2. The pump of claim 1, wherein the bellows is compressed during the refill state and expanded during the discharge state.

3. The pump of claim 1, wherein the open end of the bellows is oriented upwardly when the pump is submersed.

4. The pump of claim 1, wherein the apparatus disposed within the pump body for governing the air received through the air-supply line includes one or more magnets for latching the bellows in the refill or discharge state.

5. The pump of claim 1, wherein the apparatus disposed within the pump body for governing the air received through the air-supply line includes an electrical sensor for detecting whether or not the bellows is latched.

6. The pump of claim 5, further including a valve in the air-supply line which is mechanically coupled to the bellows.

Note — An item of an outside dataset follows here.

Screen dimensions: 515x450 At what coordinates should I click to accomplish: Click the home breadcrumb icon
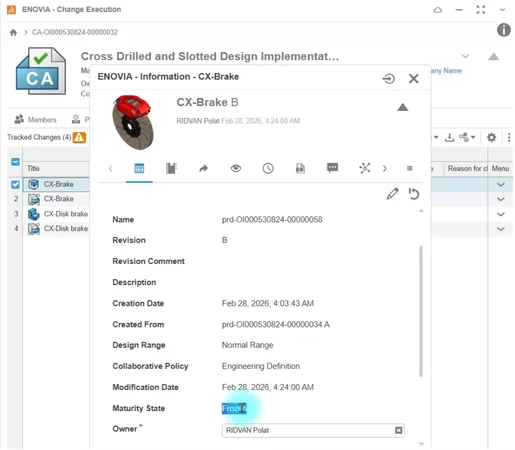[13, 32]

7. The pump of claim 1, further including a separate exhaust line to expel air received through the air-supply line.

8. The pump of claim 7, wherein the apparatus disposed within the pump body for governing the air received through the air-supply line also governs the air expelled through the exhaust line.

9. An air-operated pump for groundwater sampling and other applications, comprising:

a submersible pump body having a fluid inlet;

an air-supply line, an exhaust line, and a fluid-discharge line, each line being coupled to the pump body from an above-ground location;

a corrugated bellows disposed within the pump body, the bellows having a closed end and an open end, the bellows being operable between a refill state, wherein fluid which surrounds the pump body when submerged is drawn into the pump body through the fluid inlet, and a discharge state, wherein fluid is forced out of the pump body through the discharge line; and

a valve assembly mechanically coupled to the bellows within the pump body, the valve assembly being operative to automatically cycle the pump given a uniform pressurization through the air-supply line by performing the following functions:

a) closing the air-supply line and opening the exhaust line in conjunction with the refill mode, and

b) opening the air-supply line and closing the exhaust line in conjunction with the discharge mode.

10. The pump of claim 9, wherein the bellows is compressed during the refill state and expanded during the discharge state.

11. The pump of claim 9, wherein the open end of the bellows is oriented upwardly when the pump is submersed.

12. The pump of claim 9, further including one or more magnets for latching the bellows in the refill or discharge state.